▸ **WORK TASK**
Go through the records and report each line in which the word "computer" occurs.

▸ **RECORDS SHOWN**
++++++++++++++++++++

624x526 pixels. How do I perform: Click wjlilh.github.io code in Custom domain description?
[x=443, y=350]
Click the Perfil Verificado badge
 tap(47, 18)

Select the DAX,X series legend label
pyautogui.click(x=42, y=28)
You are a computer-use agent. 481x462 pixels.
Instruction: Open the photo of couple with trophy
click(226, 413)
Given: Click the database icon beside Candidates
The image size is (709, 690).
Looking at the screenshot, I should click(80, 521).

++++++++++++++++++++

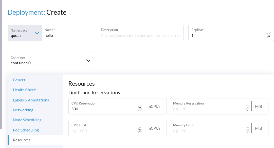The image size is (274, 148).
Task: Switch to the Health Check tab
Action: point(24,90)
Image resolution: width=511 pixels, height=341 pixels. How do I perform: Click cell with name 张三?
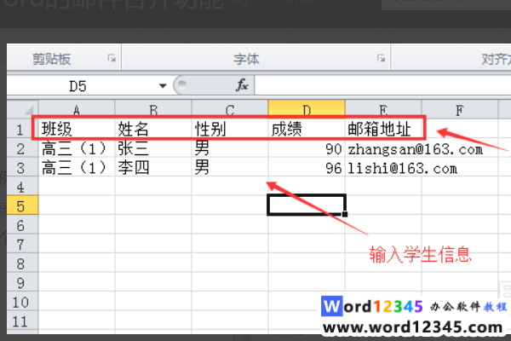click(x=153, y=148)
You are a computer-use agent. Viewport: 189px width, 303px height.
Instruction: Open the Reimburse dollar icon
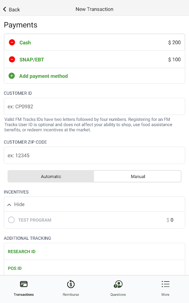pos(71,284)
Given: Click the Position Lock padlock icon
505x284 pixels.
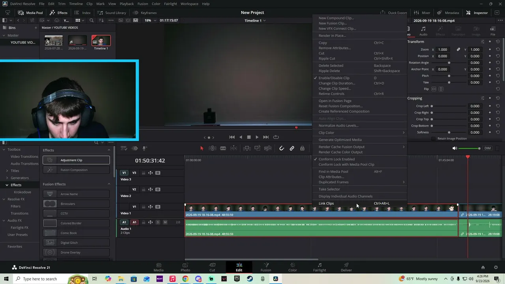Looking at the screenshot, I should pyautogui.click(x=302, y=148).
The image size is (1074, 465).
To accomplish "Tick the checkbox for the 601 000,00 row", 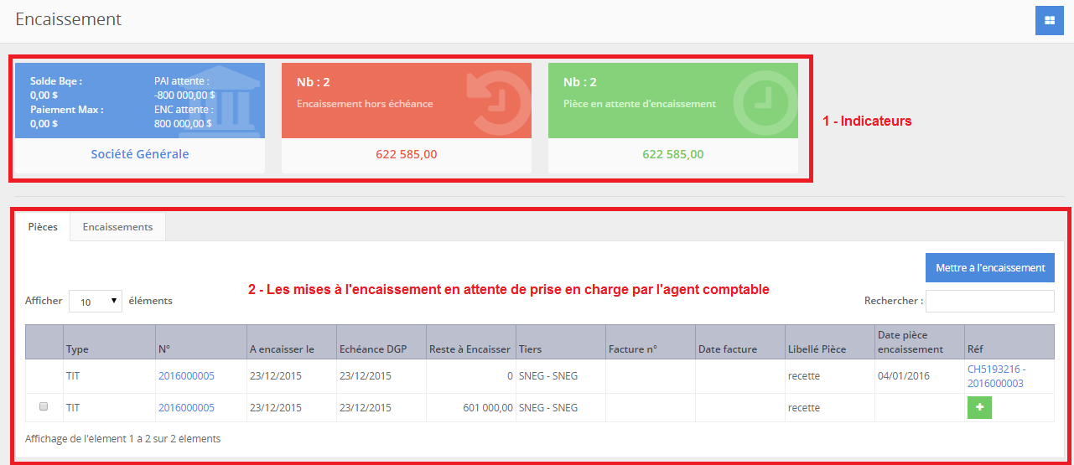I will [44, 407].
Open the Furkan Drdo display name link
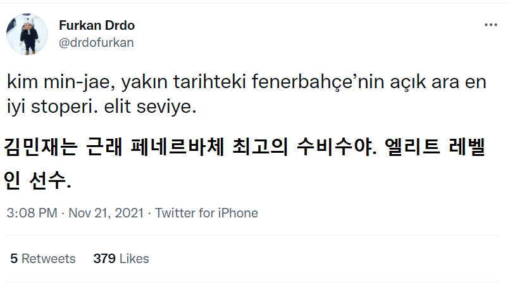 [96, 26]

++++++++++++++++++++

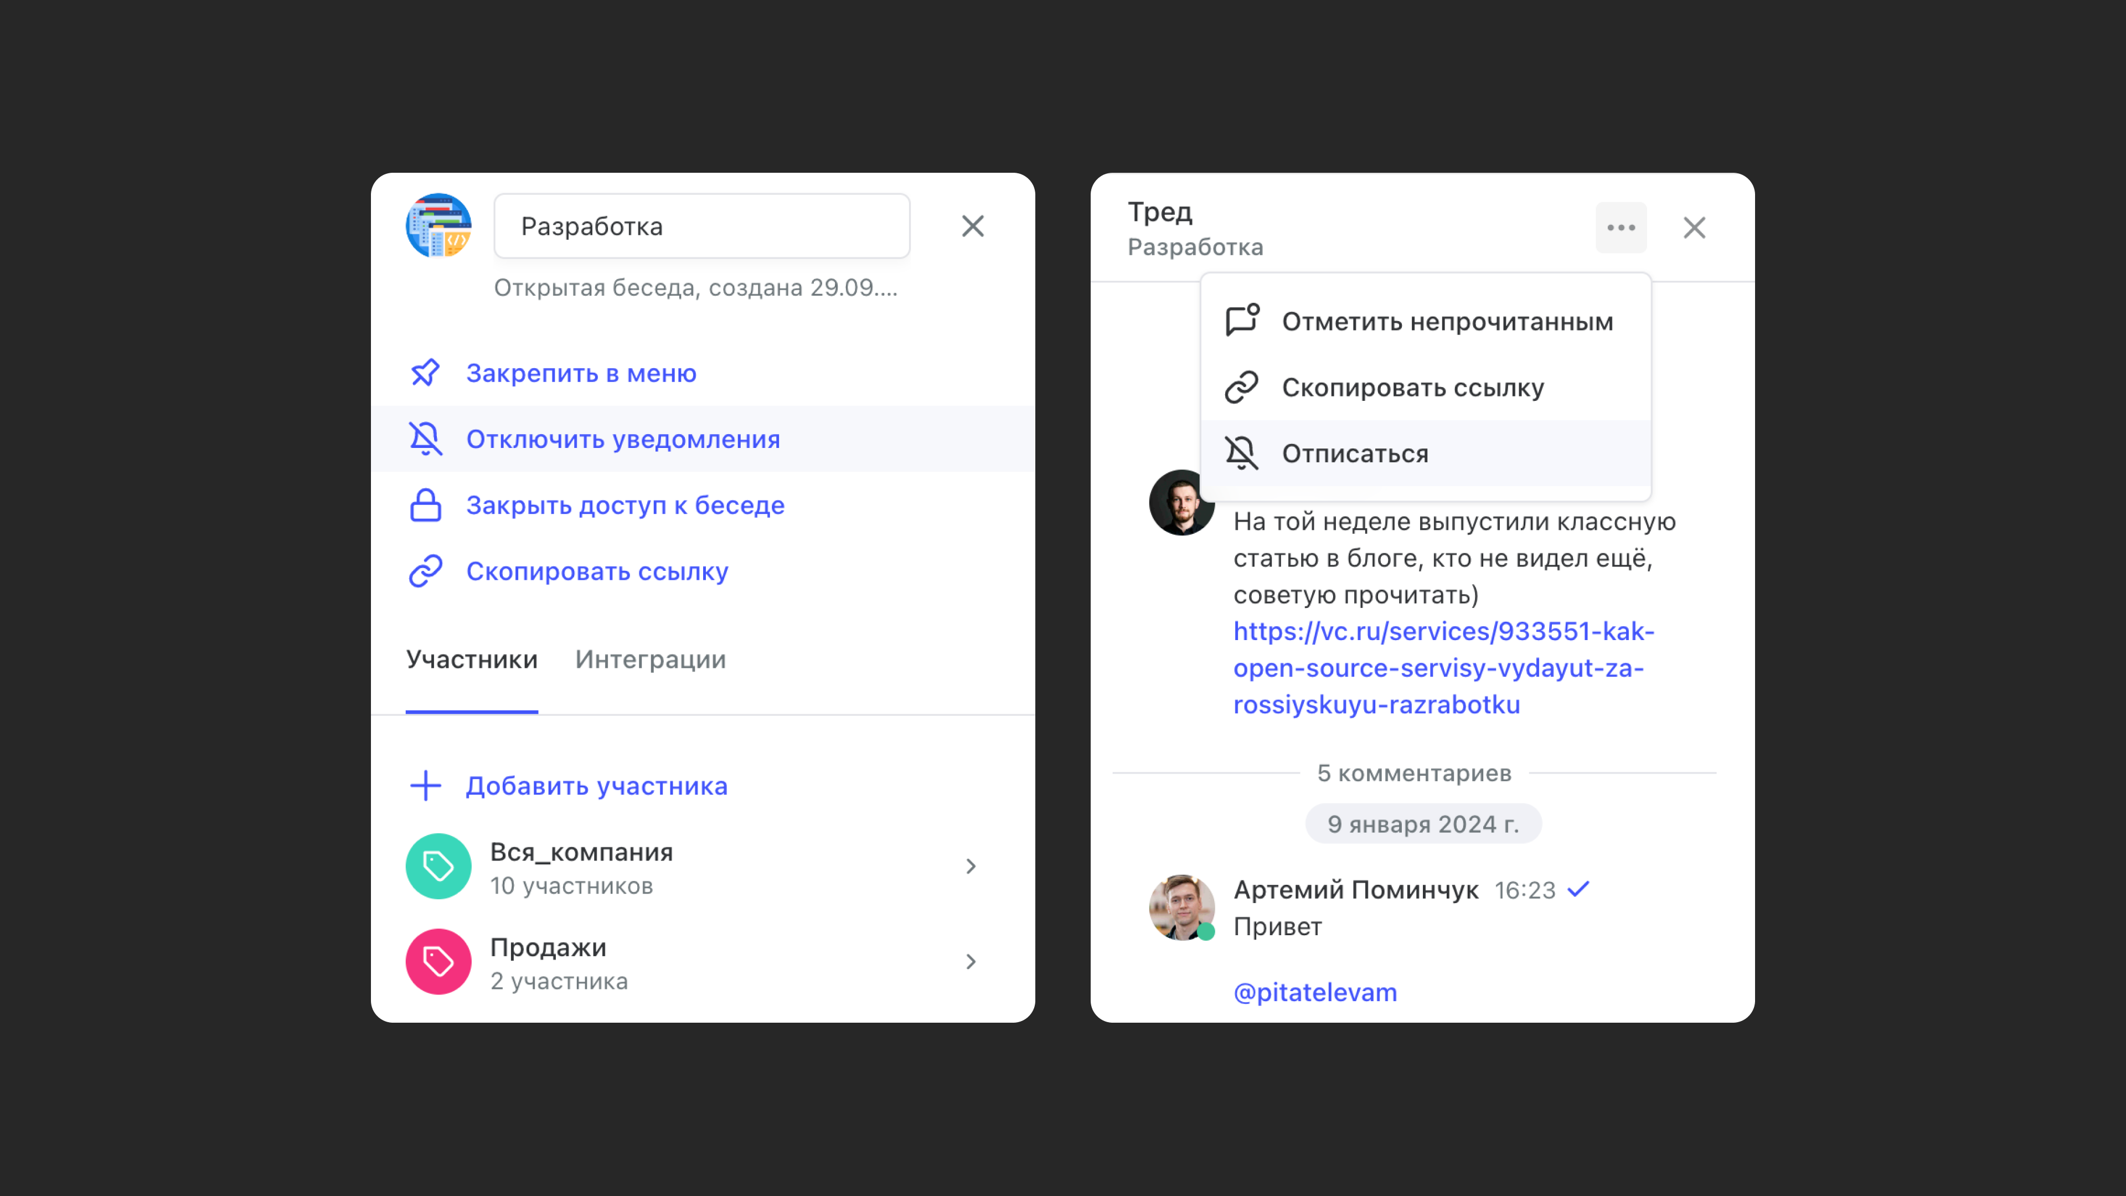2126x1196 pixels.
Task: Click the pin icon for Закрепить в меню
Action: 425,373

++++++++++++++++++++

▸ **RESPONSE BELOW**
You are a computer-use agent. 481x462 pixels.
You are a computer-use agent. Viewport: 189px width, 303px height.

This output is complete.